In the middle was the King, who advanced to the front. He wore a golden, inlaid headdress; his belt bore a lion's face as clasp; his boots had pointed toes and were green; he rode a frizzy-haired horse the color of a red hare; he carried at his waist a pair of swords chased with the pine amber... The King of the Nanman was clad in mail of rhinoceros hide and wore a bright red casque. In his left hand he bore a shield, and his right gripped a sword. He rode a red ox. As soon as he saw his enemies, he opened his mouth and poured forth abuse and insults, while his warriors, huge and bold, darted to and fro brandishing their weapons.— Romance of the Three Kingdoms
Lady Zhurong was the wife of Meng Huo in the Romance. Adept at using throwing knives. She fought on the front line and defeated Zhao Yun (twice) and Wei Yan. She was captured in an ambush in a narrow valley where her horse was tripped by cords while in pursuit of Wei Yan.
In the Romance, Mulu was the King of the Bana Ravine and aided Meng Huo in his fight against Zhuge Liang.
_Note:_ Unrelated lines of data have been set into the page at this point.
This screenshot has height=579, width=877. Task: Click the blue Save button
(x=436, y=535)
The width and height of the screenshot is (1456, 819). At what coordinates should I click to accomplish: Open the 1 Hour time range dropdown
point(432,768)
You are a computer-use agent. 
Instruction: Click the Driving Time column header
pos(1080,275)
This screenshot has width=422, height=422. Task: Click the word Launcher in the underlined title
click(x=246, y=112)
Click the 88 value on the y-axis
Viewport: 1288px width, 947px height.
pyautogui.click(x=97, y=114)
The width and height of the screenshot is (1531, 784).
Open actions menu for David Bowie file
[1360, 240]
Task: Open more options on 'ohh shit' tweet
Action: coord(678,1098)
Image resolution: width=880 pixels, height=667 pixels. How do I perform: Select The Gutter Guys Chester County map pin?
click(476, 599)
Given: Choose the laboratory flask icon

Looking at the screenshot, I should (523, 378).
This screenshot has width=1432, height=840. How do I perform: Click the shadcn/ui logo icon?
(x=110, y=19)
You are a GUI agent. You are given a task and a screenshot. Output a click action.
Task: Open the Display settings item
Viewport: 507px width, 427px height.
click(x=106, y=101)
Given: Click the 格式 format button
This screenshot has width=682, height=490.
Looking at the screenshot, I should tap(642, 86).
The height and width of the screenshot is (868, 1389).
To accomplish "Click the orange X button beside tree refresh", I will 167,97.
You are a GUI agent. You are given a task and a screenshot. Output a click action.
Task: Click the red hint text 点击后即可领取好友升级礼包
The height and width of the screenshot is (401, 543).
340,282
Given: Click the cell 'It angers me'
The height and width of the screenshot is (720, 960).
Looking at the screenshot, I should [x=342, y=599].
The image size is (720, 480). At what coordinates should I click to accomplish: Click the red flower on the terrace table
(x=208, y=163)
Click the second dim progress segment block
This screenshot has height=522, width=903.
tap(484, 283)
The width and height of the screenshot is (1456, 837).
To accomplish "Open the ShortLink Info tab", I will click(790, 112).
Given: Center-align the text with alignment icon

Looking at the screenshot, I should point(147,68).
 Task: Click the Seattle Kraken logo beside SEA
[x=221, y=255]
He is Mu Lu, King of the Bana Ravine. He is a master of witchcraft who can call up the wind and invoke the rain. He rides upon an elephant and is attended by tigers, leopards, wolves, venomous snakes, and scorpions. Beside, he has under his hand thirty thousand superhuman soldiers... Mu Lu rode up on his white elephant, dressed in silks, and with many gold and pearl ornaments. He wore a double sword at his belt, and he was followed by the motley pack of fighting animals that he fed, gamboling and dancing about him... King Mu Lu had two swords in his belt and carried a hand bell. He urged his white elephant forward and emerged from between his flags.— Romance of the Three Kingdoms, Chapter 90
In the Romance, Wutugu was the King of Wuguo and aided Meng Huo in his fight against Zhuge Liang.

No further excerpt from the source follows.